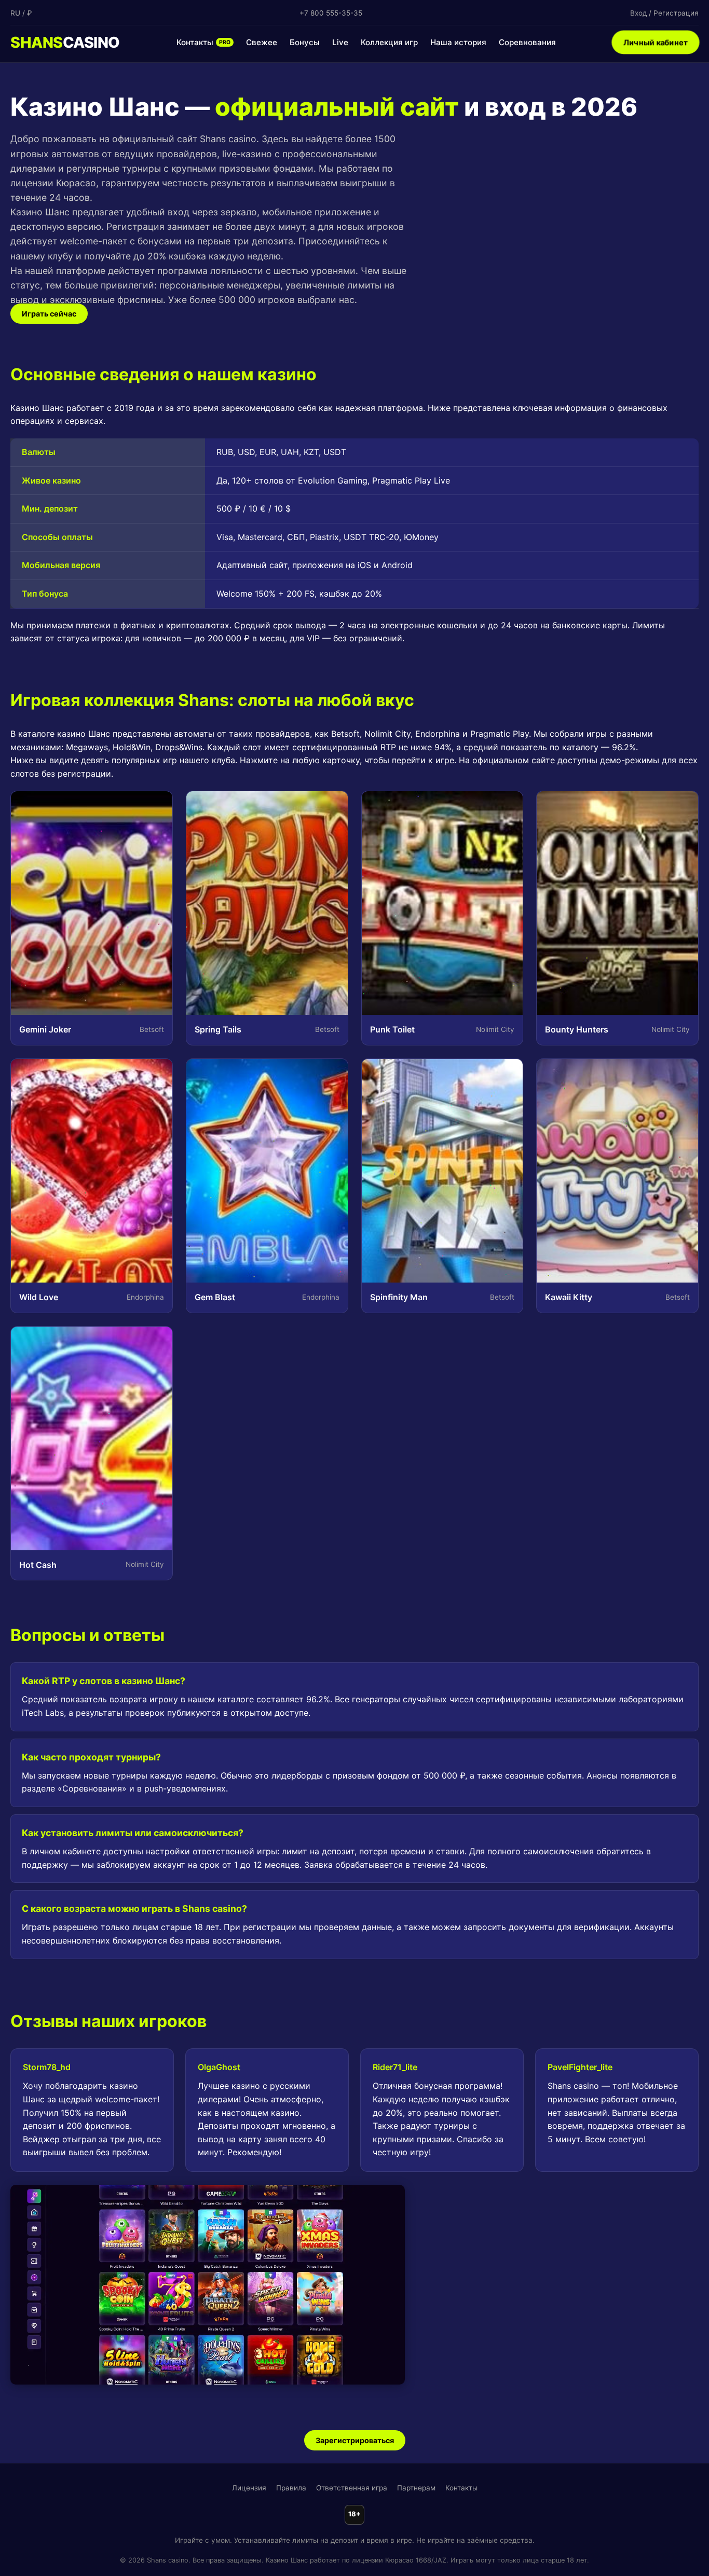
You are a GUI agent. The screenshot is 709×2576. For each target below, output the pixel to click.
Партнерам (416, 2488)
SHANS (65, 42)
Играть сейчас (49, 313)
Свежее (261, 42)
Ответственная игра (351, 2488)
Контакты (203, 42)
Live (340, 42)
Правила (291, 2488)
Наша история (458, 42)
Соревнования (527, 42)
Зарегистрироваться (355, 2440)
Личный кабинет (655, 42)
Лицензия (249, 2488)
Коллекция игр (389, 42)
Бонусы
******************************
_Task to carry out_:
All of the material above is to be retyped verbatim, with its pictures omitted.

_Reply to the exercise_:
You are a GUI agent. The screenshot is 709×2576. For each target below, output the pixel to click.
Партнерам (416, 2488)
SHANS (65, 42)
Играть сейчас (49, 313)
Свежее (261, 42)
Ответственная игра (351, 2488)
Контакты (203, 42)
Live (340, 42)
Правила (291, 2488)
Наша история (458, 42)
Соревнования (527, 42)
Зарегистрироваться (355, 2440)
Личный кабинет (655, 42)
Лицензия (249, 2488)
Коллекция игр (389, 42)
Бонусы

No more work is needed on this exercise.